31,2 miliardi, tanto vale la produzione farmaceutica italiana, che ha ora superato quella tedesca, ferma a 30 miliardi. Un successo dovuto al boom dell’export che oggi sfiora i 25 miliardi. “è così che festeggiamo i 40 anni di Farmindustria” ha detto Massimo Scaccabarozzi durante l’Assemblea pubblica che si è tenuta oggi a Roma.

“Se siamo diventati primi nella produzione farmaceutica in Europa – ha continuato il presidente di Farmindustria – lo dobbiamo a imprese nazionali e internazionali che hanno creduto nel Paese, hanno investito in tutto il territorio e hanno saputo fare sistema con le eccellenze ospedaliere e le nostre Università”.

La forza dell’export

L’export è il traino che ha portato l’Italia al primo posto della produzione europea. “In 10 anni le nostre esportazioni sono più che raddoppiate – ha commentato Scaccabarozzi. Risultati che spiegano il 100% dell’aumento della produzione. Dal 1991 a oggi siamo passati dal 57° al 4° posto per export tra tutti i settori, dopo due della meccanica e gli
autotrasporti”. Il costante aumento della produzione e dell’export porta con sé l’aumento dell’occupazione. Negli ultimi due anni l’industria farmaceutica è il settore italiano che, tra quelli dell’industria manifatturiera, ha aumentato di più i propri addetti: 4,5% rispetto all’1,3% della media. Nel 2017 gli addetti farmaceutici sono stati 65.400, il 93% dei quali con contratto a tempo indeterminato. Sono 1.000 in più rispetto all’anno precedente, grazie a oltre 6.000 nuovi assunti all’anno dal 2014 al 2017.

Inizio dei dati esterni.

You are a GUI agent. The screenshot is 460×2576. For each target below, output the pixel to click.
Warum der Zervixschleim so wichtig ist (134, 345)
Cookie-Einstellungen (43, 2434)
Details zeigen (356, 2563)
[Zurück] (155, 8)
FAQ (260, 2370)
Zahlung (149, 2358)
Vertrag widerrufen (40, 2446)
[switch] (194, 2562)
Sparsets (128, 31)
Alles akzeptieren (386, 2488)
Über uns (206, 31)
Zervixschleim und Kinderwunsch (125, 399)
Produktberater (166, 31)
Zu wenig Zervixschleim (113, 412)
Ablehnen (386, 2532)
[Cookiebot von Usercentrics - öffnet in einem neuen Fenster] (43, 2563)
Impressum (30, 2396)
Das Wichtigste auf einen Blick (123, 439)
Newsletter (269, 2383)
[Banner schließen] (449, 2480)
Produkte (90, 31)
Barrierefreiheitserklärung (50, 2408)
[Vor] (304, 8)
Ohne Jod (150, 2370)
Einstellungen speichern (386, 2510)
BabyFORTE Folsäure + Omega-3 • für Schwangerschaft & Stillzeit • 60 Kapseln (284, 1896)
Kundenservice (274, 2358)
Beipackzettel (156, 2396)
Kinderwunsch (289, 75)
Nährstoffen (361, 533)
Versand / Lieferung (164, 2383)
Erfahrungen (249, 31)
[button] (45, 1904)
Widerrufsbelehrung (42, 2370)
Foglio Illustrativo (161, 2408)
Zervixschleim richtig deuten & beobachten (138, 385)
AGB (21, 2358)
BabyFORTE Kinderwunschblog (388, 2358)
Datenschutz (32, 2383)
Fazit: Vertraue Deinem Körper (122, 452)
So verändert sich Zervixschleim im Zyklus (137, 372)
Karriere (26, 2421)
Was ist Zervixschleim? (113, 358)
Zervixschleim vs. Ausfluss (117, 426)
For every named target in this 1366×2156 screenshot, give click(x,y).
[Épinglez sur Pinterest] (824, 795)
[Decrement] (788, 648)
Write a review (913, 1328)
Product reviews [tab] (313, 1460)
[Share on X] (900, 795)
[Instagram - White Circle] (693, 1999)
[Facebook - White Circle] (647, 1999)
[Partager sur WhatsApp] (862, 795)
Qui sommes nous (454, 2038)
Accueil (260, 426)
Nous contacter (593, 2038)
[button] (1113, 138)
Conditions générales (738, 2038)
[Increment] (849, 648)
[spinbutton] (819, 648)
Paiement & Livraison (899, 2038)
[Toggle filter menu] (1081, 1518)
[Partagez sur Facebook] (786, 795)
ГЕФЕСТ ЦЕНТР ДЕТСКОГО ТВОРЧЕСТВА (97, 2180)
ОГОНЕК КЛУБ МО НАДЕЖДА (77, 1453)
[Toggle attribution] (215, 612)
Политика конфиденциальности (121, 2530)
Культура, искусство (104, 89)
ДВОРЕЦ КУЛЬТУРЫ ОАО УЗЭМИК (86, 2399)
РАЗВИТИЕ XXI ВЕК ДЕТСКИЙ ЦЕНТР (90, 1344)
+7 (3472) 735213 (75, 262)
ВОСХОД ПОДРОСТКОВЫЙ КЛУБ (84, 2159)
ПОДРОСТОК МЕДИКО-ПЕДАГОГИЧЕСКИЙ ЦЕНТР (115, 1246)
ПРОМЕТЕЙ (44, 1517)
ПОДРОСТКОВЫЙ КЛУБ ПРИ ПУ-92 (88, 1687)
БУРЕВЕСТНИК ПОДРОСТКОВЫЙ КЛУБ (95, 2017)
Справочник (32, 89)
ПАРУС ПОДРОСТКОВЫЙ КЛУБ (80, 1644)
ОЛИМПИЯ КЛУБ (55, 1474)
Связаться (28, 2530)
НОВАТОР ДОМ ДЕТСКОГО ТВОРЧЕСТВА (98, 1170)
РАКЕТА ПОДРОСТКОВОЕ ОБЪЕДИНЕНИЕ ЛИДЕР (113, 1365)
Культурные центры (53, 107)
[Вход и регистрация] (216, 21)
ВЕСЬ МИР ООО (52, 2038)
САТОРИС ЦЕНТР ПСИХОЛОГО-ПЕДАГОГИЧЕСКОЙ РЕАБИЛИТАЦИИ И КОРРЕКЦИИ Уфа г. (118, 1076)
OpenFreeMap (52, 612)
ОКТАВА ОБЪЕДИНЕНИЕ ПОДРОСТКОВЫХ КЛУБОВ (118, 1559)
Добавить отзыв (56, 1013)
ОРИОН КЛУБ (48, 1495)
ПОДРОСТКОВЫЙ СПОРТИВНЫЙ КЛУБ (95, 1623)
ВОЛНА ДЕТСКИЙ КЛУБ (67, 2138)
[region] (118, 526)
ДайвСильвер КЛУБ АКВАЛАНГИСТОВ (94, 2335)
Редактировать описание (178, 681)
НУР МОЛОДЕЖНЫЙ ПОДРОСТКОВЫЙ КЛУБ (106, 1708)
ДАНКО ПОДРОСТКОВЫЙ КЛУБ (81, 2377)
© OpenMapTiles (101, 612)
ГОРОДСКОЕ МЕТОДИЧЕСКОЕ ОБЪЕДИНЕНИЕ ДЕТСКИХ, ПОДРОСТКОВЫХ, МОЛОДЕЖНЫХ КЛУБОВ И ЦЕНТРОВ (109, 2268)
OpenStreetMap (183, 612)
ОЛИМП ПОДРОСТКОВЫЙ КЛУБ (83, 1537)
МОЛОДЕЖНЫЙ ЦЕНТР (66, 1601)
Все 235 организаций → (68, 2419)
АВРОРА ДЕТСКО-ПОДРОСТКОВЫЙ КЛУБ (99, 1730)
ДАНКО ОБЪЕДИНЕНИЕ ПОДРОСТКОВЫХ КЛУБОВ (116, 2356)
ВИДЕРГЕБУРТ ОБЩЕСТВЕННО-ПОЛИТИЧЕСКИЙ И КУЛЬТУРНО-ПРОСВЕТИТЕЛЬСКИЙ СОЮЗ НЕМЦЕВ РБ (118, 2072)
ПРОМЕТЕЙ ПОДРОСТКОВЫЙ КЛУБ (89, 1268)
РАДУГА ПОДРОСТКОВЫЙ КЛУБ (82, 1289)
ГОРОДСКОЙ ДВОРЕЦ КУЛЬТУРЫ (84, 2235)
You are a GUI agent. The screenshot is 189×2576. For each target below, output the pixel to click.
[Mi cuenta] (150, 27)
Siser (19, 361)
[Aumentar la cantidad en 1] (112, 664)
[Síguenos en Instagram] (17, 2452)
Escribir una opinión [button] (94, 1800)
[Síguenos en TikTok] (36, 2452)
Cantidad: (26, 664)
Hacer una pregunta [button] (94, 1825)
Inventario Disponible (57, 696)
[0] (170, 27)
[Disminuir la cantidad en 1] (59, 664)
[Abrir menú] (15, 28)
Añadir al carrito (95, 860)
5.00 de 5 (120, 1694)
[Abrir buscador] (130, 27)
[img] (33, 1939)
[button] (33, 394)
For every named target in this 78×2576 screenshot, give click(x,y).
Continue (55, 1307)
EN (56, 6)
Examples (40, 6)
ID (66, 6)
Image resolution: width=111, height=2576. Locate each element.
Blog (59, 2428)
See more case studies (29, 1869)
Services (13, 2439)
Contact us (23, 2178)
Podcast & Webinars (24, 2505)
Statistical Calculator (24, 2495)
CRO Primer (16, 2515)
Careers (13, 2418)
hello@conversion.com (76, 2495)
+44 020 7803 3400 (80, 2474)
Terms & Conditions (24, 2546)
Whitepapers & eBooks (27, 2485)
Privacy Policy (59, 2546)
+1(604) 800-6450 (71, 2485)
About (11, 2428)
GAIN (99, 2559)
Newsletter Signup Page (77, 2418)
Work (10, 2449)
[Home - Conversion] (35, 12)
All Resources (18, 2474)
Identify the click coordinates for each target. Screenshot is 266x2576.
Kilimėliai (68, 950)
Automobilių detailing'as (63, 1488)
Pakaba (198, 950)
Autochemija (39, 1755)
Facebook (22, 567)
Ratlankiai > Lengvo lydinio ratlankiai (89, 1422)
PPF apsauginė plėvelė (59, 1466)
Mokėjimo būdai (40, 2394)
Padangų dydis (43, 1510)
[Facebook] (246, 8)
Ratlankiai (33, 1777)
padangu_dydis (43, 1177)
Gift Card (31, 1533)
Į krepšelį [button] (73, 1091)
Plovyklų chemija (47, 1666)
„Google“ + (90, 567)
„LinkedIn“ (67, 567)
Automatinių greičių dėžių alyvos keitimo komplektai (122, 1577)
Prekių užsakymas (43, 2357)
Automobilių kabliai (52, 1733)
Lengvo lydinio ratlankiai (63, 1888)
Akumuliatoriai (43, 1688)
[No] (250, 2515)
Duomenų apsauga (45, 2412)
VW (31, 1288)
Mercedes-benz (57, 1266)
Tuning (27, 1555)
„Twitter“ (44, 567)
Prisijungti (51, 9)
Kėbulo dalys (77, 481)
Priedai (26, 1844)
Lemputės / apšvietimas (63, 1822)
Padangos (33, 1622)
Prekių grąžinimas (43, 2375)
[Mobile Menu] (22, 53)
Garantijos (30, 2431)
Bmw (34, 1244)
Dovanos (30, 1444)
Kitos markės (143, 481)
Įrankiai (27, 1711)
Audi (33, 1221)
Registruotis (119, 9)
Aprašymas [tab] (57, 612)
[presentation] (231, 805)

Le donne, ha aggiunto il presidente, sono un altro elemento di orgoglio del settore: il 42% degli occupati, spesso con ruoli importanti nell’organizzazione aziendale (40% dirigenti e quadri). Nella Ricerca sono la maggioranza: il 52% degli addetti”.

Verso il primato in ricerca clinica

“Uno studio clinico su cinque in Europa viene svolto in Italia – ha affermato Scaccabarozzi – e in studi clinici investiamo ogni anno oltre 700 milioni di euro. Sono numeri importanti: siamo i primi in Europa in produzione farmaceutica, ma vogliamo diventarlo anche per gli studi clinici”.